[Collected data]
-=-=-=-=-

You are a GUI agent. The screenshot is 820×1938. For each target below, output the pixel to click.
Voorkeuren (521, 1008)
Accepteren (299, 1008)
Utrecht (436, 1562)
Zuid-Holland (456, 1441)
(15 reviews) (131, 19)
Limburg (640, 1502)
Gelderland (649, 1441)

-=-=-=-=-

# [BRIEF]
Transcribe the entries above so that nothing in them differs from the original.

# [SOLUTION TO THIS PROBLEM]
You are a GUI agent. The screenshot is 820×1938. For each target below, output the pixel to click.
Voorkeuren (521, 1008)
Accepteren (299, 1008)
Utrecht (436, 1562)
Zuid-Holland (456, 1441)
(15 reviews) (131, 19)
Limburg (640, 1502)
Gelderland (649, 1441)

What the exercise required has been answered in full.